Lost in the media tsunami after U.S. special forces killed Osama bin Laden is news that may prove as economically devastating the terrorism bin Laden masterminded. For a lot of Americans, "returning to the private sector" means practicing saying "You want fries with that?", with a smile. And they're the lucky ones.
For African Americans, in the midst of an underreported epidemic of unemployment, the prognosis is grim.
Even in the middle of what's supposed to be an economic recovery, while overall unemployment went down to the lowest rate in two years, the black unemployment rate actually increased — up from 15.3 percent in February to 15.5 percent in March. In April, according to the the latest numbers, the black unemployment jumped from 15.5 percent in March to 16.1 percent in April, compared to a white unemployment rate of 8.0 percent. The unemployment rate for black men rose to 17.0 percent, compared 7.9 percent for white men.
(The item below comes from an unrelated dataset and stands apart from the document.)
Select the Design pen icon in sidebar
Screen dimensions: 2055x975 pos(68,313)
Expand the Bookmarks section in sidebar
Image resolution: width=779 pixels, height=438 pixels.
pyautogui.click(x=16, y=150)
These numbers, however, only measure the symptoms of an even more troubling condition which threatens the economic lives of African Americans.
A Veritable Epidemic
In her Huffington Post article, "Black Unemployment at Depression Level Highs in Some Cities," Jannell Ross describes "a veritable epidemic of joblessness that has undone decades of economic progress for millions of African Americans."
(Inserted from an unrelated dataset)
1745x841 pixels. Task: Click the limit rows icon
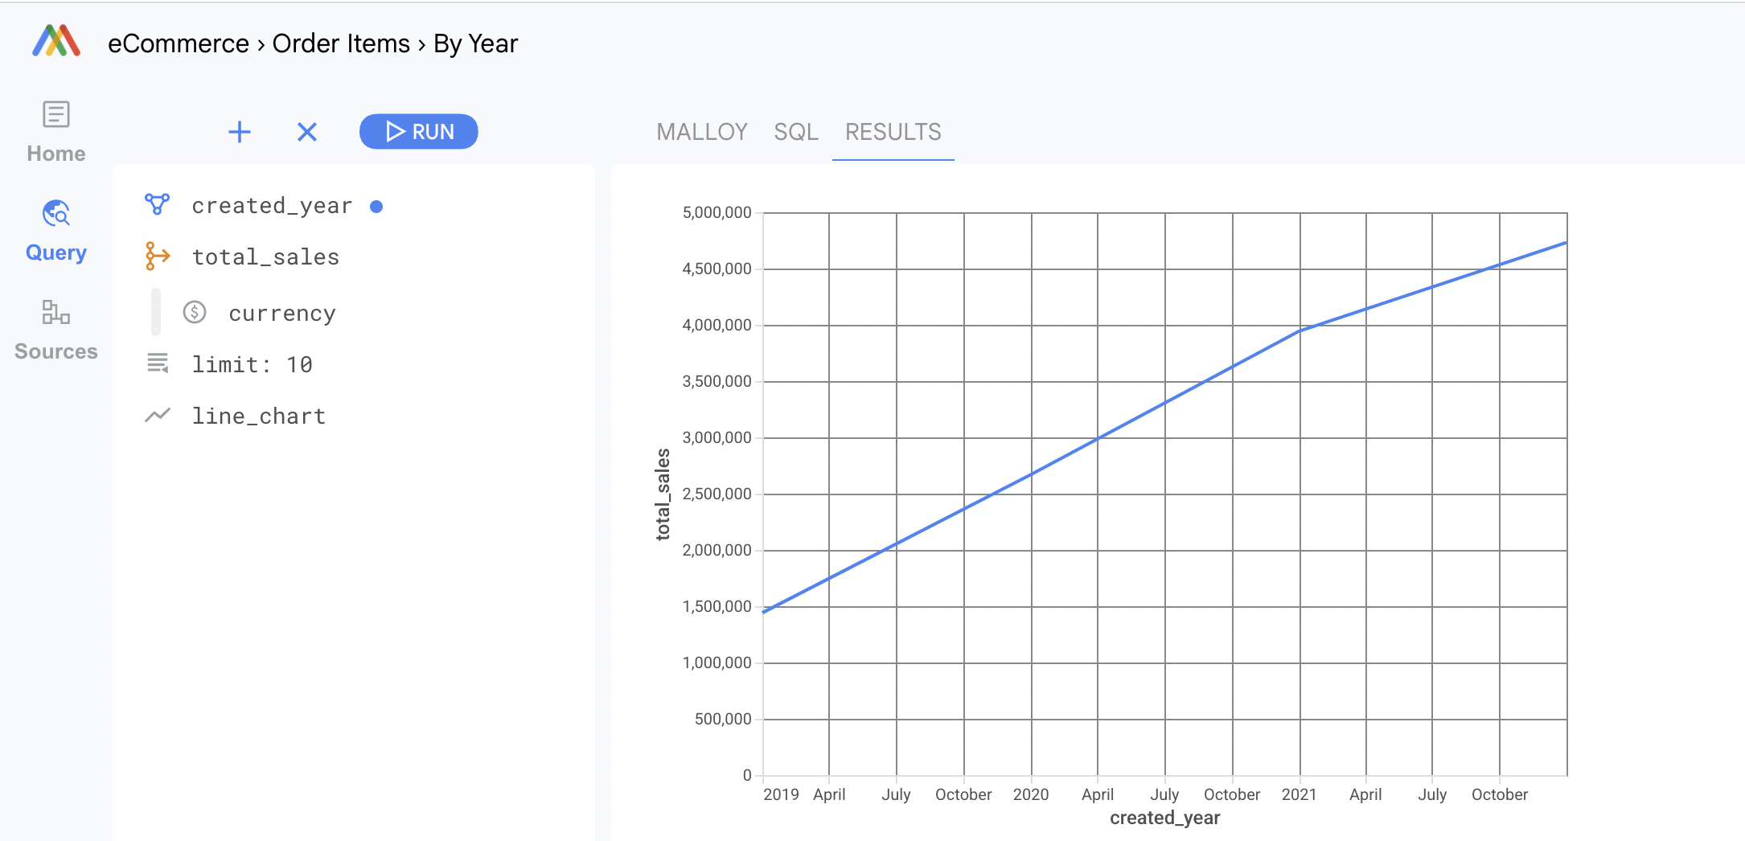click(x=158, y=363)
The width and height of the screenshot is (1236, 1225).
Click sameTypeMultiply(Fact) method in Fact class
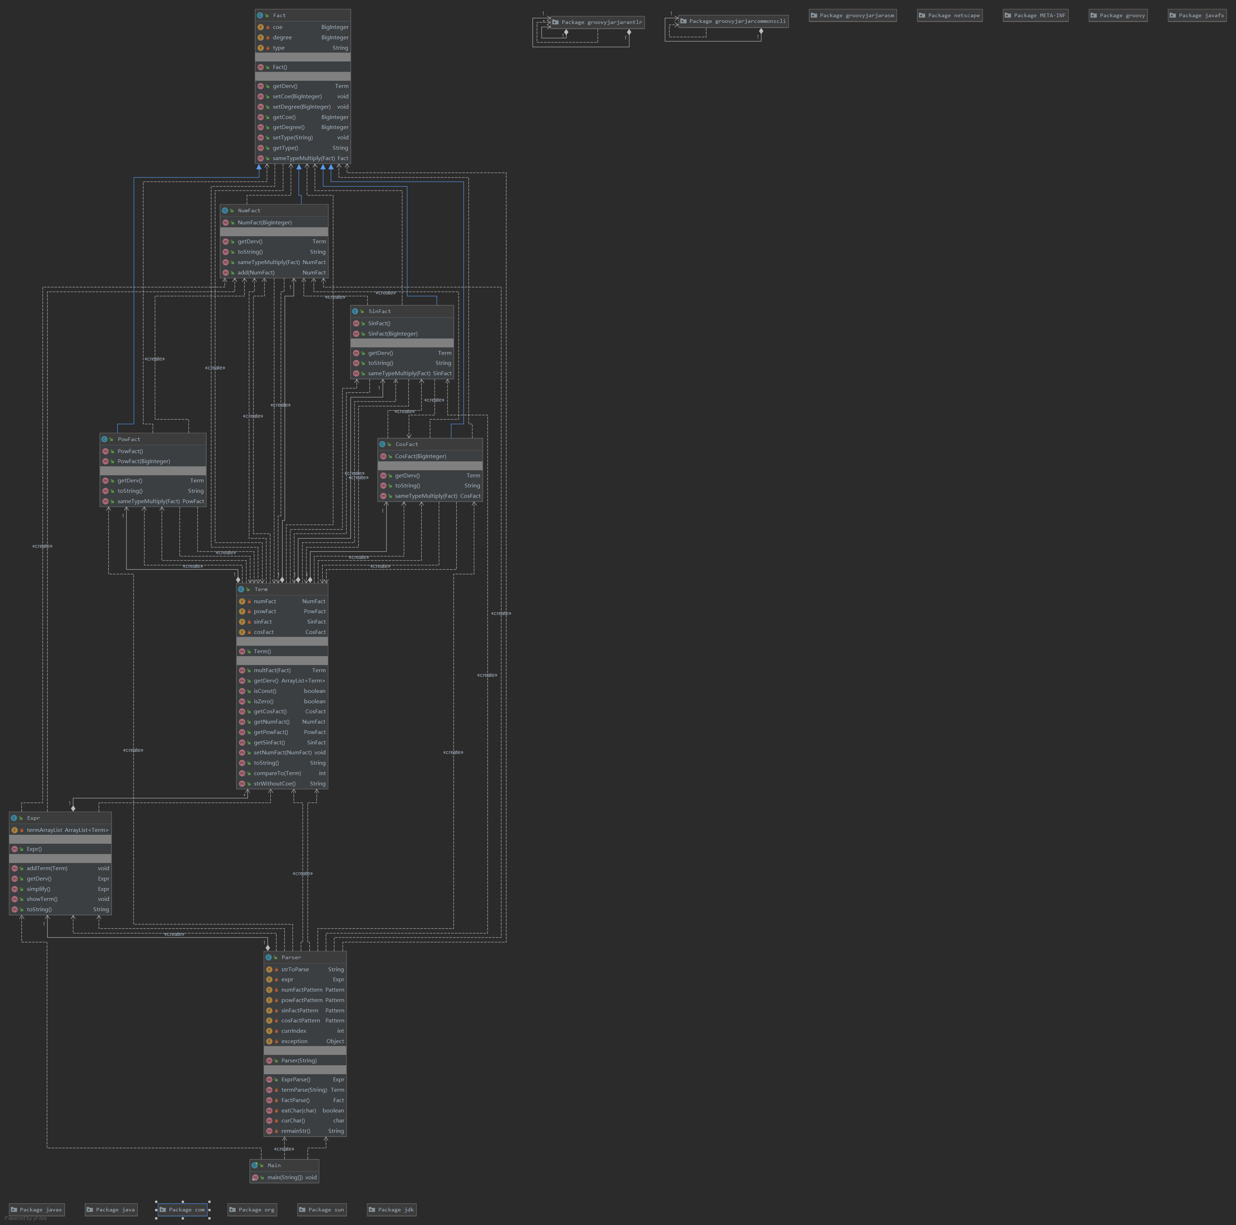(x=303, y=158)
At the request of The Huffington Post, the Economic Policy Institute analyzed several surveys conducted by the U.S. Bureau of Labor Statistics to measure black unemployment both before and after the recession.
The result: a veritable epidemic of joblessness that has undone decades of economic progress for millions of African Americans.
In Birmingham, Ala., the unemployment rate among African Americans was 5.3 percent in 2006, the year before the recession began. Last year it was 14.5 percent, according to the EPI analysis. In Miami, the rate went from 6.7 percent in 2006 to 17.2 percent last year. In the Los Angeles area, the black unemployment rate climbed from 8.6 percent in 2006 to 19.3 percent last year.
Meanwhile, in metropolitan areas where African American unemployment was already a major problem, levels now speak to a running depression. In Detroit, black unemployment last year reached 25.7 percent, more than four times the 6 percent mark seen in 2000 at the end of a technology-driven national economic boom. During the same decade, black unemployment in Las Vegas swelled from 8.2 percent to 20.1 percent, according to the EPI analysis.
Algernon Austin, Director of the Race, Ethnicity, and the Economy Program at the Economic Policy Institute reported unemployment rates near 20% for African-Americans in several states, and significantly higher unemployment rates for minority workers than while workers in Michigan, Mississippi, and North Carolina.
In And the Band Played On, Randy Shilts' account of the beginning of the HIV/AIDS epidemic in the U.S., public health physician Selma Dritz sighs to a reporter, "During the war with Napoleon, when Admiral Nelson asked for the numbers of men killed and wounded in a week of action, he said 'Let me have the butcher's bill for the week. ...I feel like I'm writing the butcher's bill of this epidemic." Like any epidemic allowed to run its course, while little effort is made to determine its cause or halt its advance, the epidemic of joblessness Ross chronicles holds terrible consequences for African-American families and communities.
When I interviewed him for this post, EPI's Austin itemized some of the "butcher's bill" for this epidemic.
The thing to keep in mind is that it's bad enough when anyone who wants to work can't find a job, and we now have millions of people who want to work and can't find jobs. We have understand the broad and social and economic harm, but there's also broad psychological harm. We have families that are under tremendous stress because they can't pay their bills, and can't provide for their children. We have children in families that are under tremendous stress. That stress in the family definitely affects children.
Also, high levels of unemployment and foreclosure mean children's lives are disrupted. They may be evicted, live in one place, and then move to another place, or to a homeless shelter. That's a tremendous disruption for children psychologically, and it also disrupts their education when they have to move from school to school. We know that all of this has sever negative impacts on children's long-term academic performance, and consequently their opportunities in the labor market going forward.
So we've seen very high levels of unemployment for 2008, 2009, 2010 and 2011. And, because we're not doing enough in terms of jobs creation, 2012 and 2013 are going to look very similar for many African-Americans in many communities.
In any epidemic, it's disturbing to watch individuals and entire communities suffer the painful symptoms and ultimate destruction of the disease in question. But focusing on the symptoms and forgetting about the disease ensures that the epidemic will spread and destroy still more lives. That's why epidemiologists look beyond the symptoms, to identify the conditions that allow a disease to reach epidemic proportions.
Epidemics don't just happen. They require the right set of conditions in order to take hold. The current epidemic of African American unemployment didn't just happen either. By the time the market crashed and the economy went into recession, African Americans' financial "immune systems" were already weakened by economic "pre-existing conditions," allowing chronic unemployment to set in. After that, all that was needed for black unemployment to reach epidemic levels was a lack of intervention.